In 2012, following a bike accident, Brewerton's career turned full circle and it is only until the past couple of years that she has turned things around.
“It was almost like it just triggered some sort of response. It was quite painful, but it didn't feel like a physical thing. It just knocked my confidence enough to kind of put me in a different headspace. I remember saying to someone at the time, if you watch the Austin Powers films and someone says he's taken away his mojo, it was like someone had removed this thing from my body that I needed to be able to cope or to be able to push all that stuff down and be able to perform. It was just gone basically.”
In a blog post last year Brewerton reveals that at one tournament in 2016 she was asked not to play in the second round after an opening 88.
“When we arrived at that course, it was a new venue that we hadn't played before. It was the most horrible feeling because as soon as we arrived at the venue, I picked up my yardage book, and I sort of looked at a few of the holes from the clubhouse, and it was like that dread of, ‘Oh no.’ This is exactly the sort of course that's going to trigger the yips.
“If I went back there now, I'd probably look at it and think, I don't even know what I was worried about. But the way I was looking at it at the time, it was like every hole was an opportunity to lose a ball or hit it in the trees. I just kept thinking, sometimes it started off, how am I going to break 80 around here? How am I going to break 90? Or am I going to break 100? It would keep going up and up and up.”

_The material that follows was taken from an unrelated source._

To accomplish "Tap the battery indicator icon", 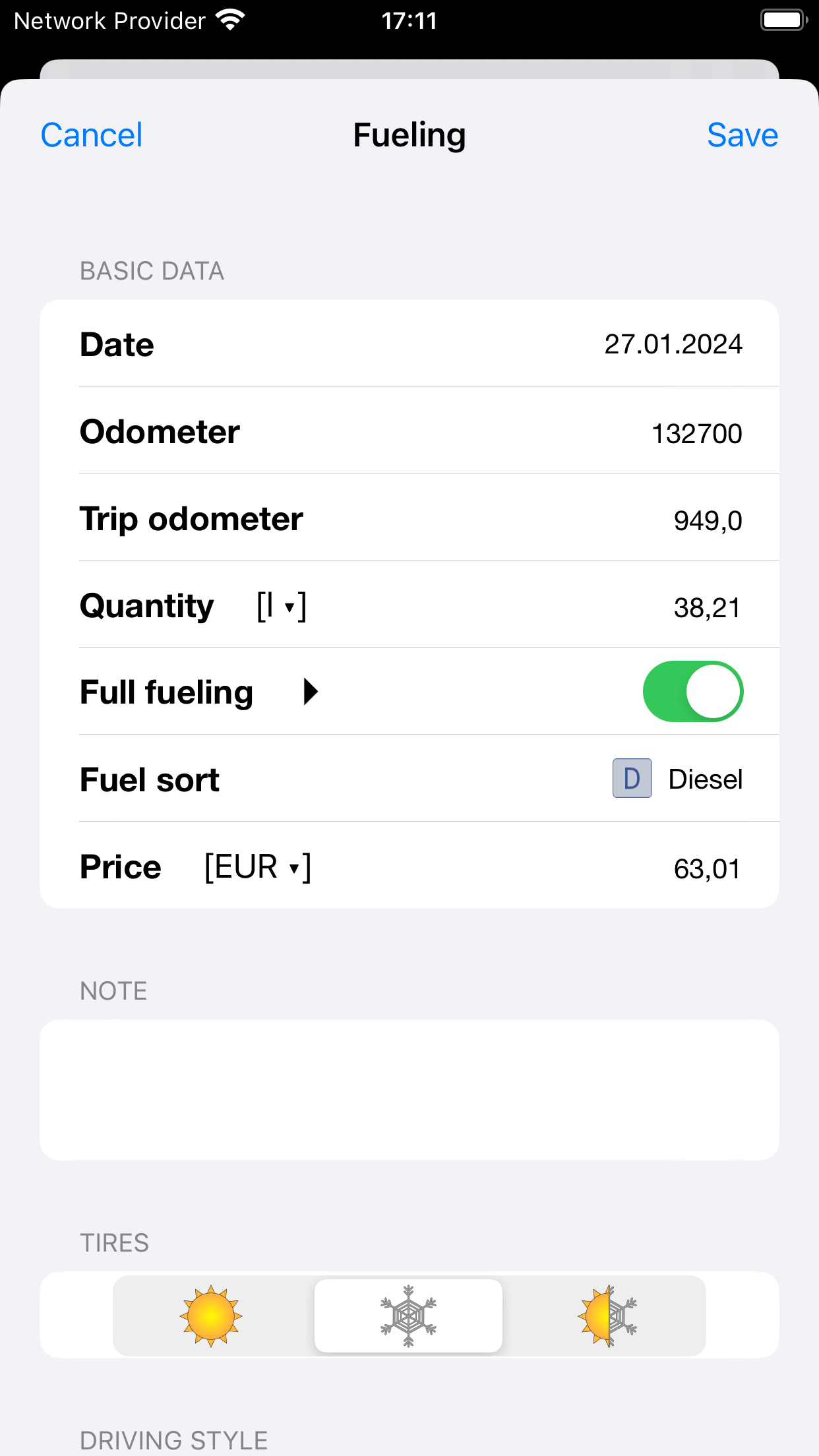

When you're playing for a living, where a missed cut would lead to no money and a load of expense, the pressure is off the charts.
“I was struggling to even walk to the 1st tee without feeling like my heart was going to explode out of my chest, terrified of even attempting to try and get that little white ball to go somewhere near where I wanted it to go. I kept arriving at events petrified of being there, knowing that as soon as Thursday came, I’d be fighting panic attacks. Knowing that I’d be hitting a provisional after every first tee shot. Knowing that I had the yips off the tee and there was nothing I could do to stop it."

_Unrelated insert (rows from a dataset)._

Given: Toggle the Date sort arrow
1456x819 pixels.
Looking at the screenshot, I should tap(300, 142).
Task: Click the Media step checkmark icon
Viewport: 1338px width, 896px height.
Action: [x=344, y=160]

Slowly though Brewerton began to piece herself back together. Friend and physical therapist Steve Bond offered her a spare room in his house and the golfer began to work on her flexibility and speed.
In time Brewerton decided to enter some events and at the Rose Ladies Series in 2021 at Brokenhurst Manor she faced a huge putt.

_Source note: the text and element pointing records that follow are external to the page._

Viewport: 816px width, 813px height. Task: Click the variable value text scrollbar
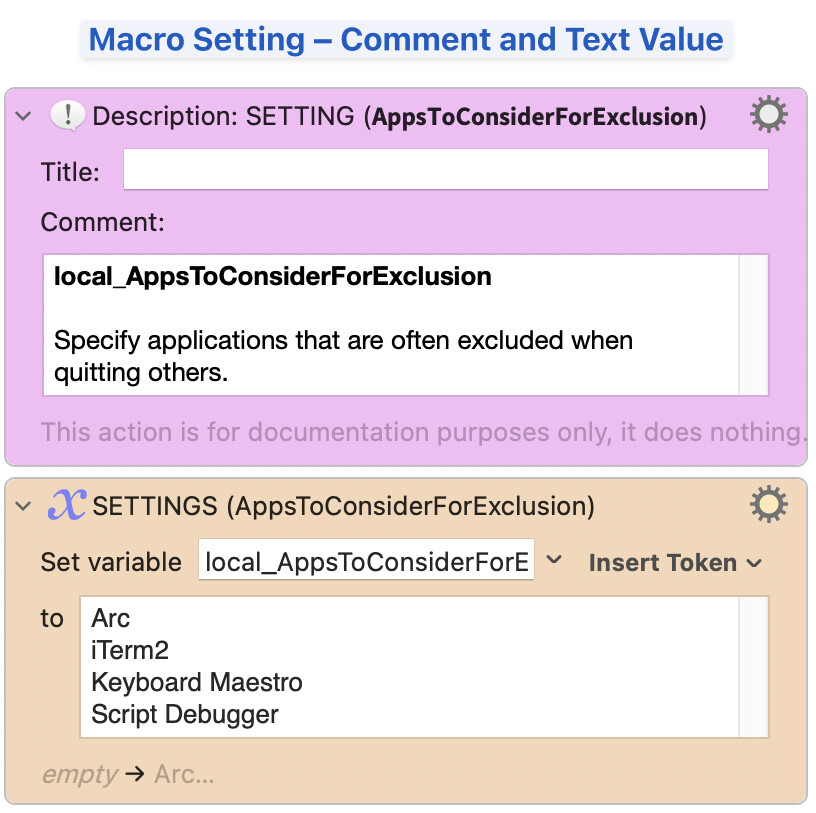tap(753, 667)
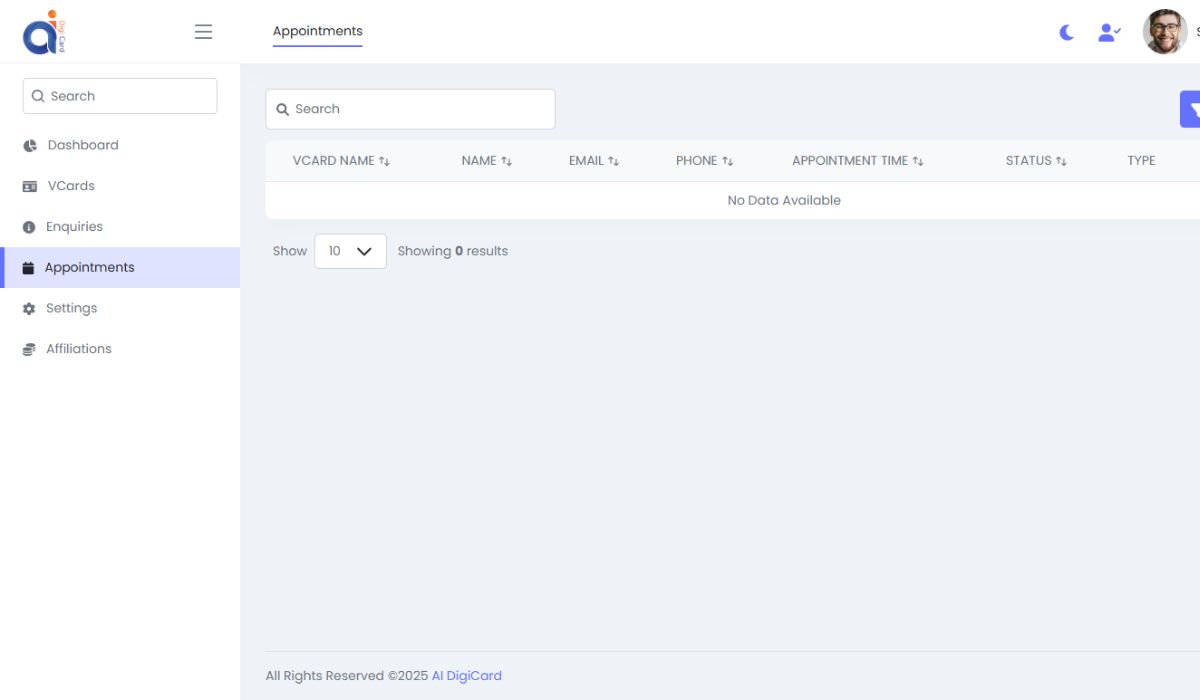This screenshot has width=1200, height=700.
Task: Select VCards in the sidebar
Action: click(x=70, y=185)
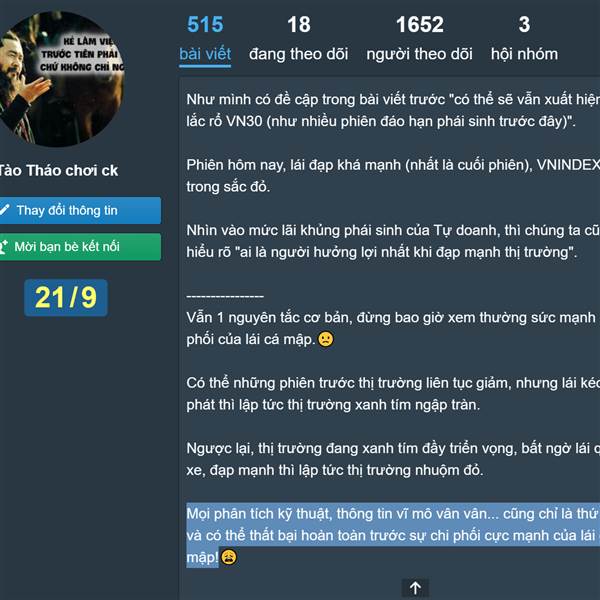The width and height of the screenshot is (600, 600).
Task: Switch to người theo dõi tab
Action: 419,54
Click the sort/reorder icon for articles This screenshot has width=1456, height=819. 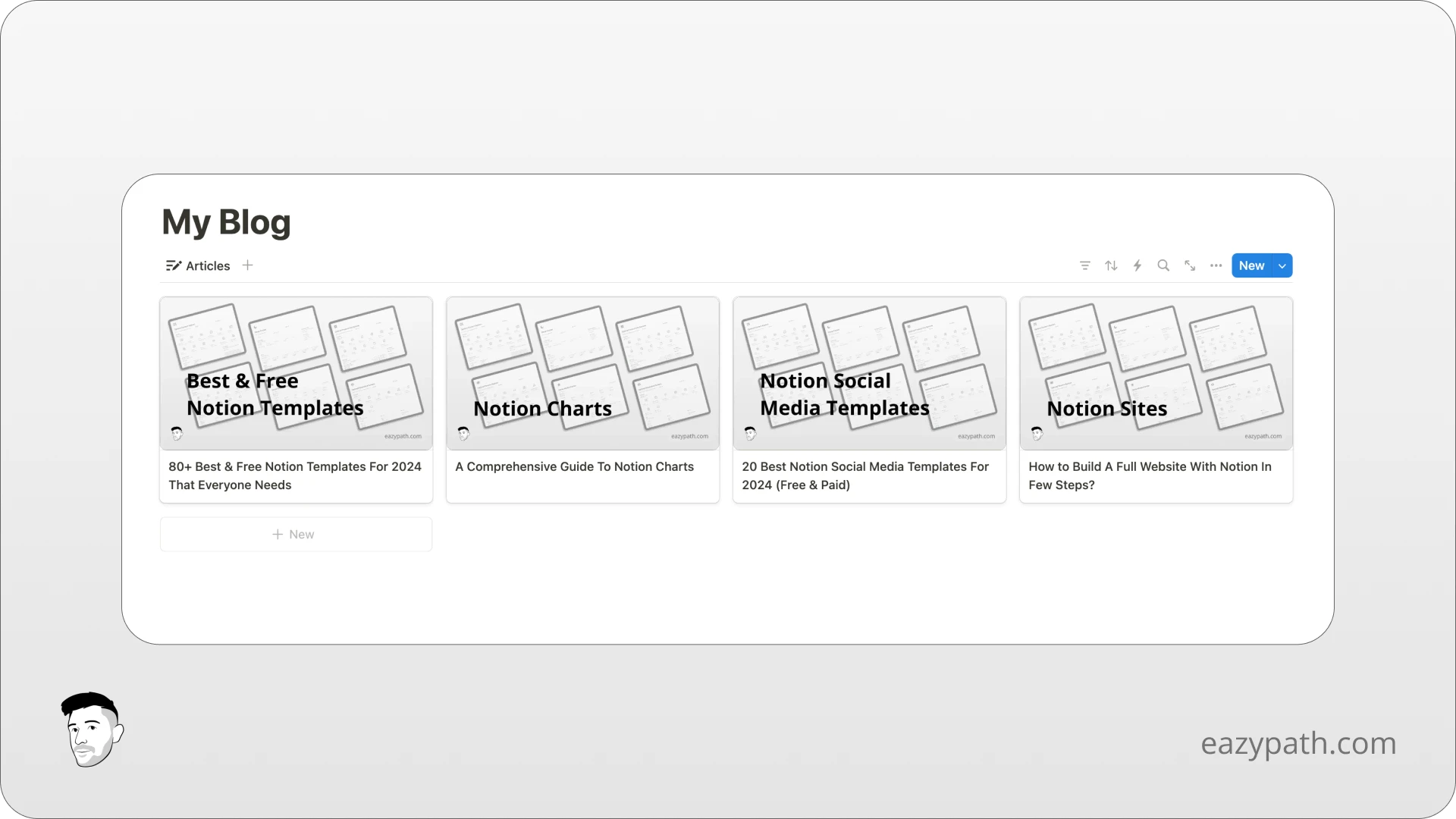1111,265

“I was on the 1st tee and had this big wave of adrenaline, but it was one of the few times where I'd had that kind of surge and felt the tightness in my chest, but still managed to hit an OK shot. On the last green I had this putt which I probably knew was to either win or possibly be in a play-off, and I holed it. It was all a bit surreal. It was slightly like an out-of-body experience. I didn't quite feel like I was within myself."
In the play-off all those unwelcome emotions stayed away and she would have a victory that was long time coming.
“I was completely calm. It was almost like it was just a release of all the pressure that had kind of been weighing me down for so long. In the playoff, I just was able to be free and hit the shots as I wanted. Thank goodness that the fear had kind of left me.”
Now Brewerton has culminated in a documentary with Golf Digest which is well worth your time.